The company is suffering a ransomware attack that has taken down about 80 per cent of the company, and if we can't get it up and running by Monday, they are in real strife. So in terms of a risk framework and how we do that, it doesn't matter whether you are a big business or small business, it's really looking at how likely is the event versus how serious the consequence. If you outsource, you need to consider what that looks like. Is their risk process sufficient for you?
You can outsource the responsibility but not the risk. Ultimately though, the best control, and we're not talking about big budget IT stuff either, is people, because that is what the baddies target.
We didn't target IT systems or rock solid virus configurations and update patches. We targeted the weak link, which is the person who clicks on an email, the person who will stick the USB in the drive and infiltrate the machine.

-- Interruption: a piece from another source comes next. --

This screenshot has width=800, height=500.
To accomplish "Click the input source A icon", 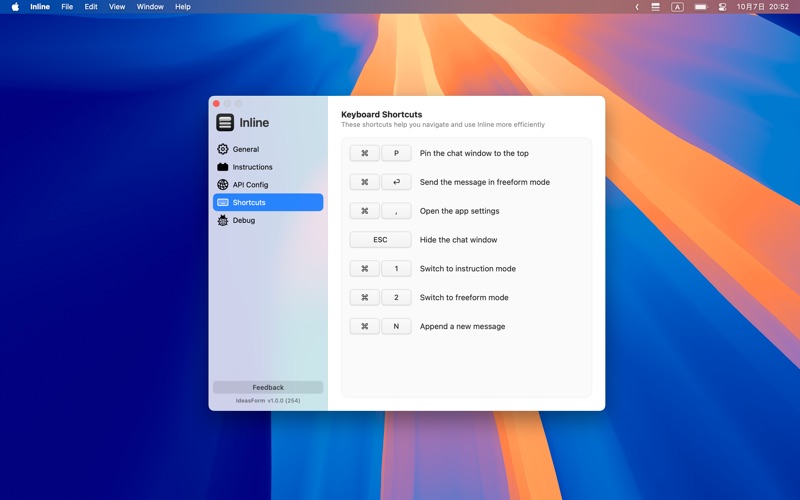I will 677,7.
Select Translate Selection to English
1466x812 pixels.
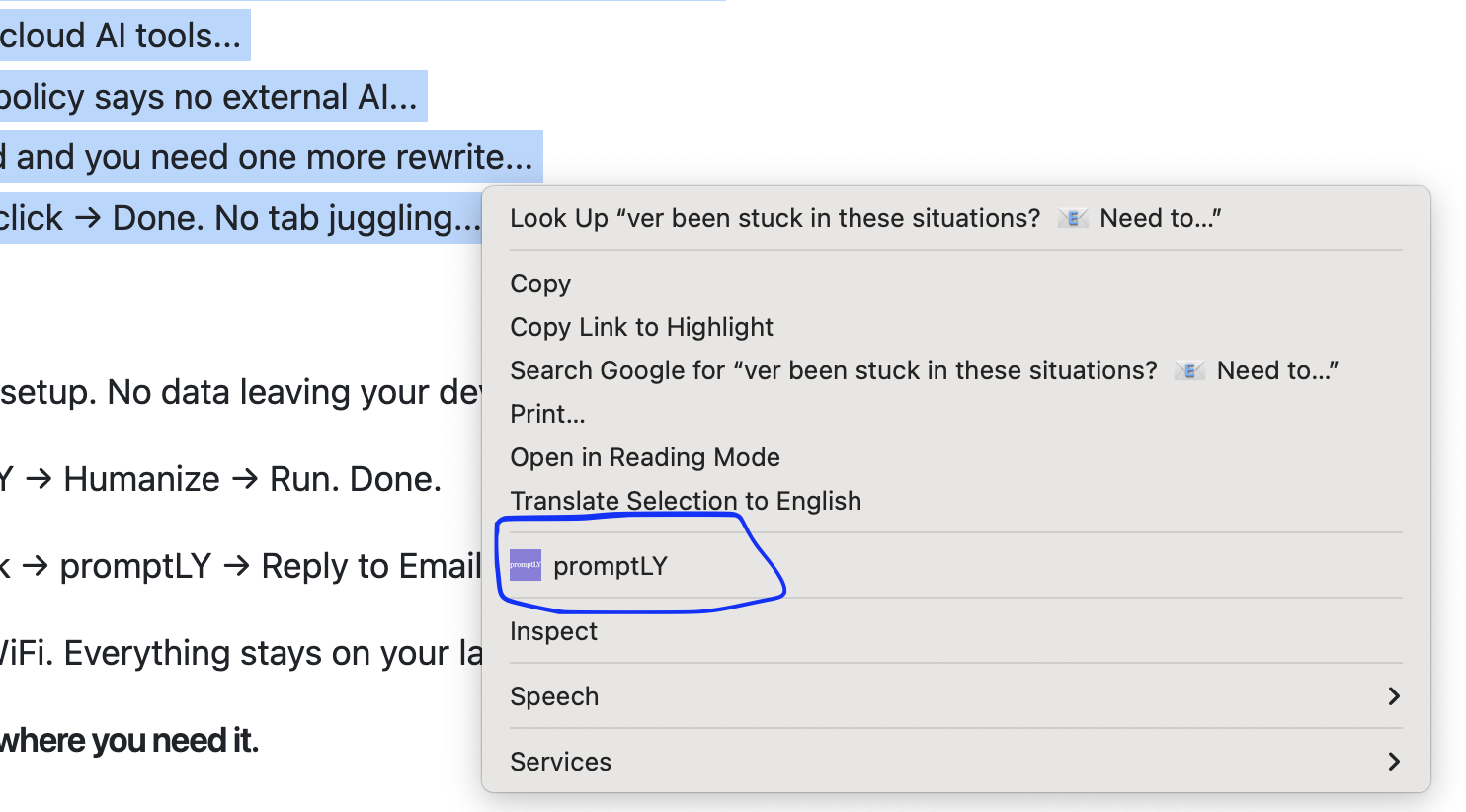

That's what we would go after because that's where the money was. No IT control will lock that down because the system is designed to let those people through because they are there for work. [Protecting yourself] can be as simple as asking yourself “Is my core data on a separate system and unattached to the drive? Do I have a response plan? Do I have insurance?” It's really not overly technical.
It's really about understanding the balance between IT spend, which is where the bulk of industry seems to focus, and people. If you can make your people aware, you have a culture of awareness within the group, then you're going to get the ones who see the email and say “Well, I'm not touching that and I'll let everyone know that I got this dodgy email”.